## Start

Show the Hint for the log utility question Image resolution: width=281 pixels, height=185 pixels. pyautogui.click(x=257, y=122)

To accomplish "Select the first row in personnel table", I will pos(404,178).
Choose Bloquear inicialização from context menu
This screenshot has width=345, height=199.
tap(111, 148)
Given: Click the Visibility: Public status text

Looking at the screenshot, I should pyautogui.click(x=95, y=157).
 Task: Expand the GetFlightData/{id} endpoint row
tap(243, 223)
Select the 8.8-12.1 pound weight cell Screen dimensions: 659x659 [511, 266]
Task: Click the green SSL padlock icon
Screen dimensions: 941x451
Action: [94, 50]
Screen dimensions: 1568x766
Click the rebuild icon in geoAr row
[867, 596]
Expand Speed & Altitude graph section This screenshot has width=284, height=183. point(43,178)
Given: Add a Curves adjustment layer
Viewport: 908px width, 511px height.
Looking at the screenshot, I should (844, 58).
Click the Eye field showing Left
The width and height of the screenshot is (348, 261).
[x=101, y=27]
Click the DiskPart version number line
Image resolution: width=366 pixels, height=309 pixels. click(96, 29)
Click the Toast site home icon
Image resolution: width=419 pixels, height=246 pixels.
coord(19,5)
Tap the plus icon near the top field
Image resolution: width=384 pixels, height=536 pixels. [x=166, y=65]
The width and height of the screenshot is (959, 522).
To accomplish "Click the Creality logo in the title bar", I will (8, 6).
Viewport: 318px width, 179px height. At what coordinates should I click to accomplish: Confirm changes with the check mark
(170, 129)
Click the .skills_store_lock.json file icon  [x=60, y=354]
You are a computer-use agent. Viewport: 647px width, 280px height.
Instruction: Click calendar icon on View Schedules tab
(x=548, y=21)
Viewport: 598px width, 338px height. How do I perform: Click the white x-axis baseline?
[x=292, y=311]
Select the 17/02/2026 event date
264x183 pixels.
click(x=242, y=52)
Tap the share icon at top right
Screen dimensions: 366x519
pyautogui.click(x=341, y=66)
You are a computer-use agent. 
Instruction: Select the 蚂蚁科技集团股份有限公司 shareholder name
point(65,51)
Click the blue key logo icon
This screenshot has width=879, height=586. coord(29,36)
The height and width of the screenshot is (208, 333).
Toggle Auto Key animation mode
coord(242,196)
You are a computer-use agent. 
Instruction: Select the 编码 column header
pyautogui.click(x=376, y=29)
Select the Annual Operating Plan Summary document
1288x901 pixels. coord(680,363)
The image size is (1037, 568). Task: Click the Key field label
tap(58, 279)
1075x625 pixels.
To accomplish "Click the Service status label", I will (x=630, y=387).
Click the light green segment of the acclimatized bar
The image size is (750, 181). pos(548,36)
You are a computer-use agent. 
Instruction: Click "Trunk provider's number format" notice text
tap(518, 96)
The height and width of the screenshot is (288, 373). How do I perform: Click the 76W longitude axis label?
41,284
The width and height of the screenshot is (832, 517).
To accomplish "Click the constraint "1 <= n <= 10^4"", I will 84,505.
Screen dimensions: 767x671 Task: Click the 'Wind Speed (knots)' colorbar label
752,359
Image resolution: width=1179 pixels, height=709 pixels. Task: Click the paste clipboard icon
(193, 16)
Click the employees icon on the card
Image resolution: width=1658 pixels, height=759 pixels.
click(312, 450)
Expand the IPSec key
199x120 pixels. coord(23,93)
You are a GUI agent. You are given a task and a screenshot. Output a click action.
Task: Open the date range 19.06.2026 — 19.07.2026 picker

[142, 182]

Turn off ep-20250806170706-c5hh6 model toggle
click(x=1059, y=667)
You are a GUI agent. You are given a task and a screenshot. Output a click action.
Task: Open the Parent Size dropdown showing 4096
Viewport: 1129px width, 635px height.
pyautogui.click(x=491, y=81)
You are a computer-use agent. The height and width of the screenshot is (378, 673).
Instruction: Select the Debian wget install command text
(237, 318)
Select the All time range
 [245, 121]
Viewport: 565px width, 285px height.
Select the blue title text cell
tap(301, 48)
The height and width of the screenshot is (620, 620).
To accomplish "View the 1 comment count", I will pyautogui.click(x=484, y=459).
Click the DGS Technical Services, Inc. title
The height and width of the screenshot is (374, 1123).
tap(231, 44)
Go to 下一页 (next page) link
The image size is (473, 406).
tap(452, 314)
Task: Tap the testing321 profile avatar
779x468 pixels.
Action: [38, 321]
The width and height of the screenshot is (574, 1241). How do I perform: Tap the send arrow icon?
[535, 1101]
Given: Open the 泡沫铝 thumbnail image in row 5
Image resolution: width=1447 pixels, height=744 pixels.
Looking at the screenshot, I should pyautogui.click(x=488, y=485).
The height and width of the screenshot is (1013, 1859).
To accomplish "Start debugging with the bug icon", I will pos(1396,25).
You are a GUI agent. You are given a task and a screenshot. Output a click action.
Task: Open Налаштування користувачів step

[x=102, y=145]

## End

• _WORK INSTRUCTIONS_
Quote all of the lines above word for word.

• _FINAL RESULT_
Show the Hint for the log utility question Image resolution: width=281 pixels, height=185 pixels. pyautogui.click(x=257, y=122)

To accomplish "Select the first row in personnel table", I will pos(404,178).
Choose Bloquear inicialização from context menu
This screenshot has width=345, height=199.
tap(111, 148)
Given: Click the Visibility: Public status text

Looking at the screenshot, I should pyautogui.click(x=95, y=157).
 Task: Expand the GetFlightData/{id} endpoint row
tap(243, 223)
Select the 8.8-12.1 pound weight cell Screen dimensions: 659x659 [511, 266]
Task: Click the green SSL padlock icon
Screen dimensions: 941x451
Action: [94, 50]
Screen dimensions: 1568x766
Click the rebuild icon in geoAr row
[867, 596]
Expand Speed & Altitude graph section This screenshot has width=284, height=183. point(43,178)
Given: Add a Curves adjustment layer
Viewport: 908px width, 511px height.
Looking at the screenshot, I should (844, 58).
Click the Eye field showing Left
The width and height of the screenshot is (348, 261).
[x=101, y=27]
Click the DiskPart version number line
Image resolution: width=366 pixels, height=309 pixels. click(96, 29)
Click the Toast site home icon
Image resolution: width=419 pixels, height=246 pixels.
coord(19,5)
Tap the plus icon near the top field
Image resolution: width=384 pixels, height=536 pixels. [x=166, y=65]
The width and height of the screenshot is (959, 522).
To accomplish "Click the Creality logo in the title bar", I will (8, 6).
Viewport: 318px width, 179px height. At what coordinates should I click to accomplish: Confirm changes with the check mark
(170, 129)
Click the .skills_store_lock.json file icon  [x=60, y=354]
You are a computer-use agent. Viewport: 647px width, 280px height.
Instruction: Click calendar icon on View Schedules tab
(x=548, y=21)
Viewport: 598px width, 338px height. How do I perform: Click the white x-axis baseline?
[x=292, y=311]
Select the 17/02/2026 event date
264x183 pixels.
click(x=242, y=52)
Tap the share icon at top right
Screen dimensions: 366x519
pyautogui.click(x=341, y=66)
You are a computer-use agent. 
Instruction: Select the 蚂蚁科技集团股份有限公司 shareholder name
point(65,51)
Click the blue key logo icon
This screenshot has width=879, height=586. coord(29,36)
The height and width of the screenshot is (208, 333).
Toggle Auto Key animation mode
coord(242,196)
You are a computer-use agent. 
Instruction: Select the 编码 column header
pyautogui.click(x=376, y=29)
Select the Annual Operating Plan Summary document
1288x901 pixels. coord(680,363)
The image size is (1037, 568). Task: Click the Key field label
tap(58, 279)
1075x625 pixels.
To accomplish "Click the Service status label", I will (x=630, y=387).
Click the light green segment of the acclimatized bar
The image size is (750, 181). pos(548,36)
You are a computer-use agent. 
Instruction: Click "Trunk provider's number format" notice text
tap(518, 96)
The height and width of the screenshot is (288, 373). How do I perform: Click the 76W longitude axis label?
41,284
The width and height of the screenshot is (832, 517).
To accomplish "Click the constraint "1 <= n <= 10^4"", I will 84,505.
Screen dimensions: 767x671 Task: Click the 'Wind Speed (knots)' colorbar label
752,359
Image resolution: width=1179 pixels, height=709 pixels. Task: Click the paste clipboard icon
(193, 16)
Click the employees icon on the card
Image resolution: width=1658 pixels, height=759 pixels.
click(312, 450)
Expand the IPSec key
199x120 pixels. coord(23,93)
You are a GUI agent. You are given a task and a screenshot. Output a click action.
Task: Open the date range 19.06.2026 — 19.07.2026 picker

[142, 182]

Turn off ep-20250806170706-c5hh6 model toggle
click(x=1059, y=667)
You are a GUI agent. You are given a task and a screenshot. Output a click action.
Task: Open the Parent Size dropdown showing 4096
Viewport: 1129px width, 635px height.
pyautogui.click(x=491, y=81)
You are a computer-use agent. The height and width of the screenshot is (378, 673).
Instruction: Select the Debian wget install command text
(237, 318)
Select the All time range
 [245, 121]
Viewport: 565px width, 285px height.
Select the blue title text cell
tap(301, 48)
The height and width of the screenshot is (620, 620).
To accomplish "View the 1 comment count", I will pyautogui.click(x=484, y=459).
Click the DGS Technical Services, Inc. title
The height and width of the screenshot is (374, 1123).
tap(231, 44)
Go to 下一页 (next page) link
The image size is (473, 406).
tap(452, 314)
Task: Tap the testing321 profile avatar
779x468 pixels.
Action: [38, 321]
The width and height of the screenshot is (574, 1241). How do I perform: Tap the send arrow icon?
[535, 1101]
Given: Open the 泡沫铝 thumbnail image in row 5
Image resolution: width=1447 pixels, height=744 pixels.
Looking at the screenshot, I should pyautogui.click(x=488, y=485).
The height and width of the screenshot is (1013, 1859).
To accomplish "Start debugging with the bug icon", I will pos(1396,25).
You are a GUI agent. You are given a task and a screenshot. Output a click action.
Task: Open Налаштування користувачів step

[x=102, y=145]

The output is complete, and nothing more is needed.